[[ Exercise inputs open ]]
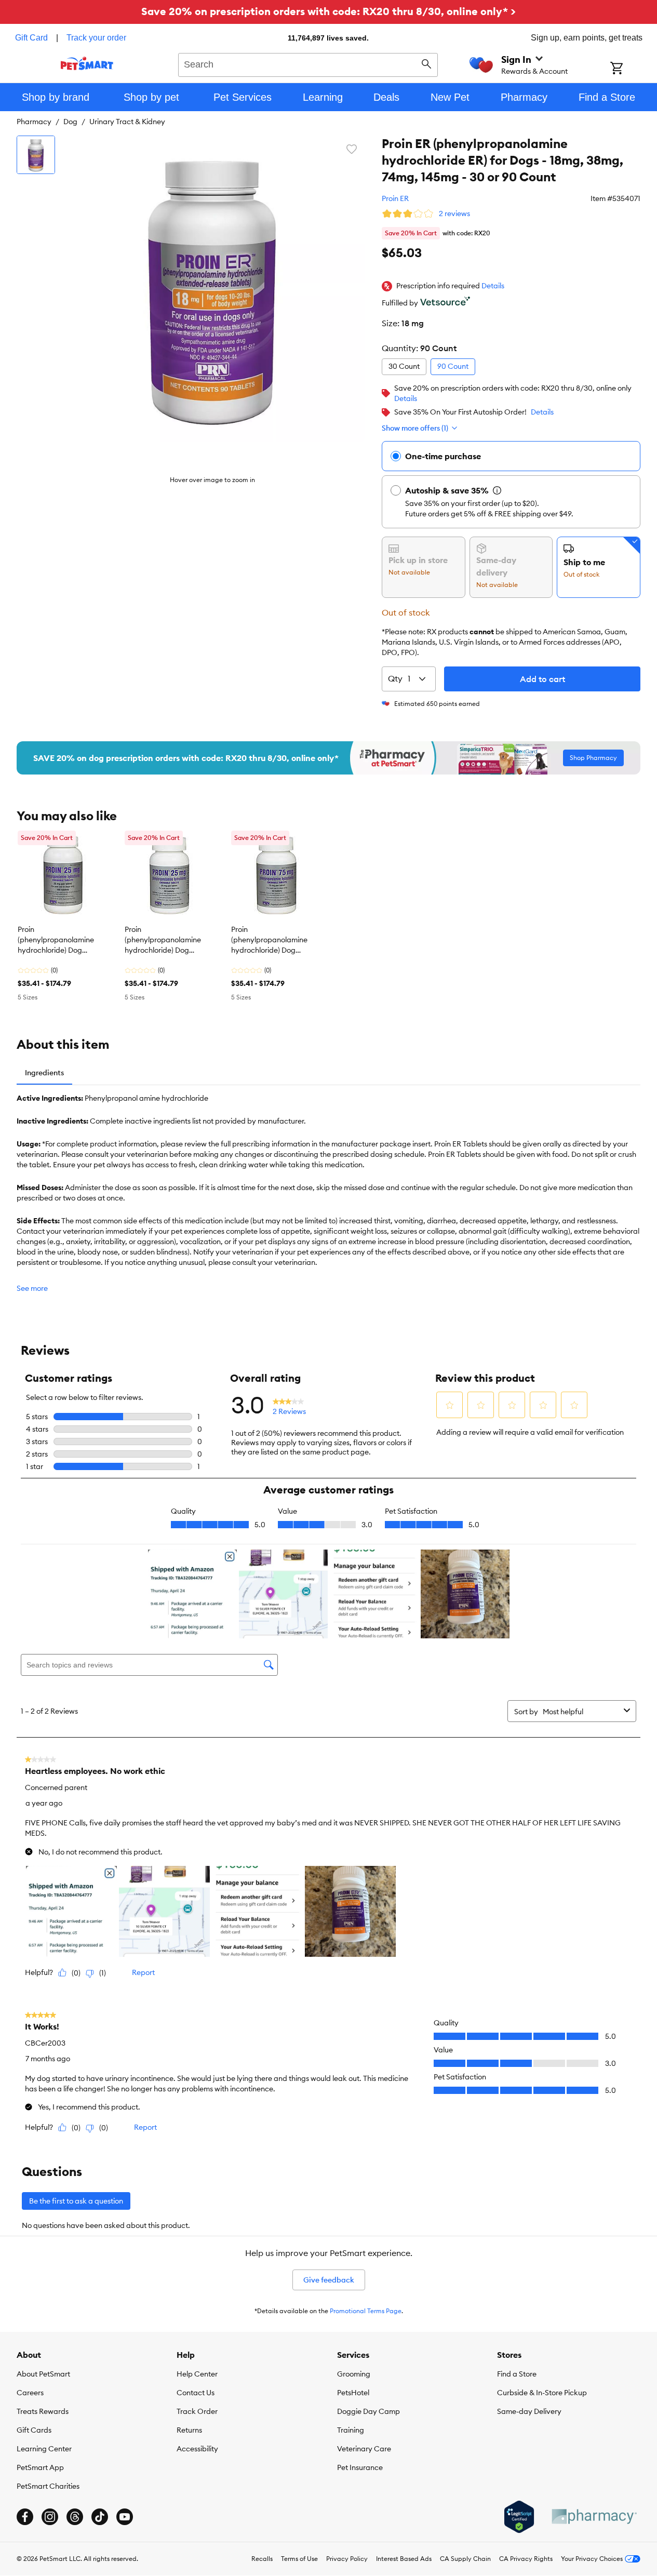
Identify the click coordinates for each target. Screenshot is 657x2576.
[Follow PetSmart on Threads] (74, 2516)
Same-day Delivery (529, 2411)
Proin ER (395, 198)
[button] (492, 286)
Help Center (197, 2374)
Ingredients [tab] (44, 1072)
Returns (189, 2430)
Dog (70, 121)
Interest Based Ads (404, 2558)
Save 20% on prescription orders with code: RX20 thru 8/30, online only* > (328, 11)
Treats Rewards (43, 2411)
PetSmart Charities (48, 2486)
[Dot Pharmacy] (593, 2516)
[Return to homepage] (87, 63)
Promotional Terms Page (365, 2311)
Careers (30, 2392)
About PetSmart (43, 2374)
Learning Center (44, 2448)
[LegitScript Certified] (519, 2516)
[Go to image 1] (36, 155)
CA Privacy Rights (526, 2558)
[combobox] (308, 63)
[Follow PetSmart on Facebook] (25, 2516)
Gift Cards (34, 2430)
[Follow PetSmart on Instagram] (50, 2516)
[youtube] (124, 2516)
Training (350, 2430)
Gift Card (31, 37)
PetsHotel (353, 2392)
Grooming (353, 2374)
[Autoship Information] (497, 490)
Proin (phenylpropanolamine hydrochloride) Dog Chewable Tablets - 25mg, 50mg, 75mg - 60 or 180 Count (61, 940)
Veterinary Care (364, 2448)
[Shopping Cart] (630, 69)
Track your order (96, 37)
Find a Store (517, 2374)
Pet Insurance (360, 2467)
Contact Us (195, 2392)
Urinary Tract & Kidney (127, 121)
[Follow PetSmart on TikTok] (99, 2516)
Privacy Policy (347, 2558)
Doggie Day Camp (368, 2411)
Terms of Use (299, 2558)
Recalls (262, 2558)
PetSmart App (40, 2467)
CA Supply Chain (465, 2558)
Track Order (197, 2411)
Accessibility (197, 2448)
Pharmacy (34, 121)
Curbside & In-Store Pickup (542, 2392)
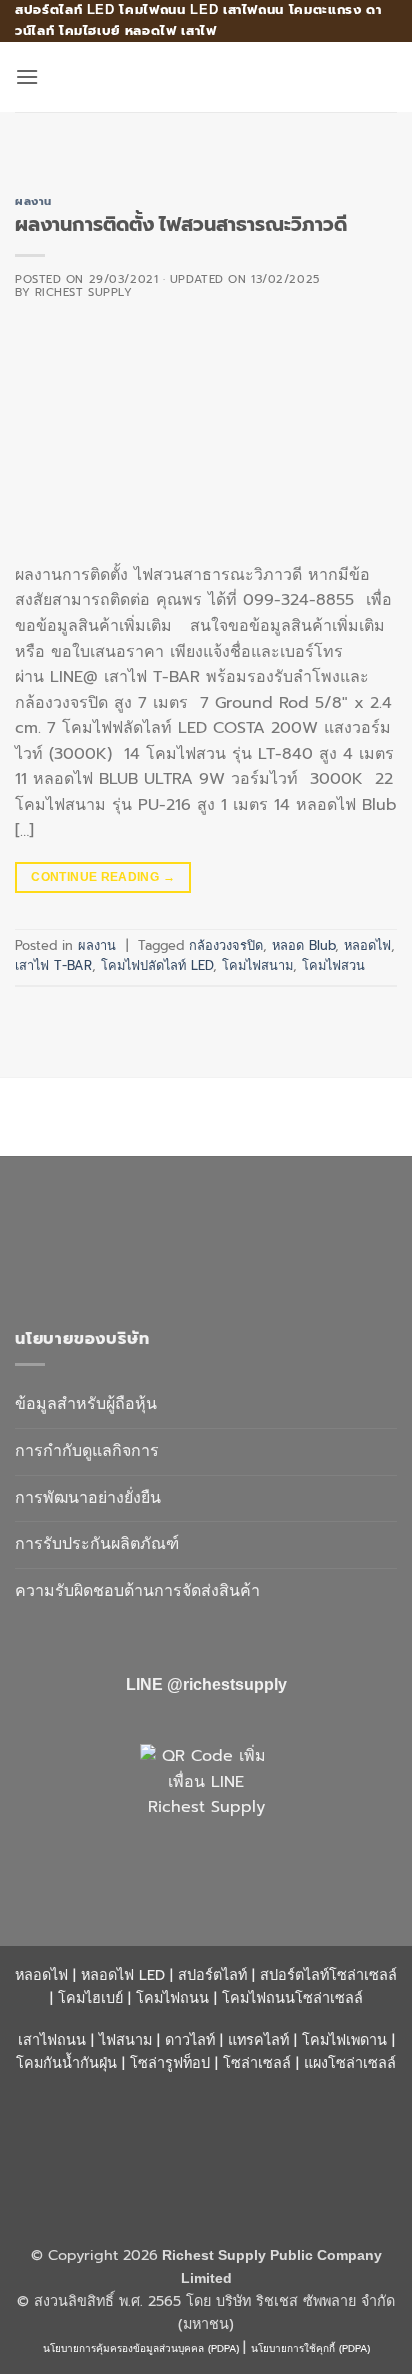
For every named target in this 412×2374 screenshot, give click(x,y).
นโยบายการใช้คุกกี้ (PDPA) (310, 2348)
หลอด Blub (303, 945)
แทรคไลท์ (258, 2040)
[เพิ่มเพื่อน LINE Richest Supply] (206, 1810)
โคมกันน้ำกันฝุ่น (66, 2063)
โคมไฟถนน (172, 1998)
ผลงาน (33, 201)
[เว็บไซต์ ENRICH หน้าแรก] (185, 1234)
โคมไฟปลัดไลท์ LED (157, 965)
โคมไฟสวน (333, 965)
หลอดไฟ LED (123, 1975)
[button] (27, 76)
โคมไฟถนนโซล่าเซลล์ (292, 1998)
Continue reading (103, 877)
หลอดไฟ (367, 945)
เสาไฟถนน (52, 2040)
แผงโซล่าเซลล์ (350, 2063)
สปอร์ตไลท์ (212, 1975)
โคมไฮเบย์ (90, 1998)
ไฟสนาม (125, 2040)
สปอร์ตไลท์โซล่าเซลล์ (328, 1975)
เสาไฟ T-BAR (53, 965)
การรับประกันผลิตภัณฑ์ (97, 1544)
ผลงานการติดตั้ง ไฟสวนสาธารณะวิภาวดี (181, 224)
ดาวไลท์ (190, 2040)
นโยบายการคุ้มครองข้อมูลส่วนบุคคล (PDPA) (141, 2348)
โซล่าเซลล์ (257, 2063)
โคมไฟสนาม (257, 965)
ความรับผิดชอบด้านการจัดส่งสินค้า (137, 1591)
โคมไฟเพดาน (344, 2040)
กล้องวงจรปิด (226, 945)
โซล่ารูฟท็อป (170, 2063)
[[ Exercise inputs closed ]]
Nothing but the lines from the one containing "โคมไฟปลัดไลท์ LED (157, 965)" through the last line of the material should be returned, each exactly as written, both ends included.

Result of this task =
โคมไฟปลัดไลท์ LED (157, 965)
โคมไฟสวน (333, 965)
หลอดไฟ LED (123, 1975)
[button] (27, 76)
โคมไฟถนนโซล่าเซลล์ (292, 1998)
Continue reading (103, 877)
หลอดไฟ (367, 945)
เสาไฟถนน (52, 2040)
แผงโซล่าเซลล์ (350, 2063)
สปอร์ตไลท์ (212, 1975)
โคมไฮเบย์ (90, 1998)
ไฟสนาม (125, 2040)
สปอร์ตไลท์โซล่าเซลล์ (328, 1975)
เสาไฟ T-BAR (53, 965)
การรับประกันผลิตภัณฑ์ (97, 1544)
ผลงานการติดตั้ง ไฟสวนสาธารณะวิภาวดี (181, 224)
ดาวไลท์ (190, 2040)
นโยบายการคุ้มครองข้อมูลส่วนบุคคล (PDPA) (141, 2348)
โซล่าเซลล์ (257, 2063)
โคมไฟสนาม (257, 965)
ความรับผิดชอบด้านการจัดส่งสินค้า (137, 1591)
โคมไฟเพดาน (344, 2040)
กล้องวงจรปิด (226, 945)
โซล่ารูฟท็อป (170, 2063)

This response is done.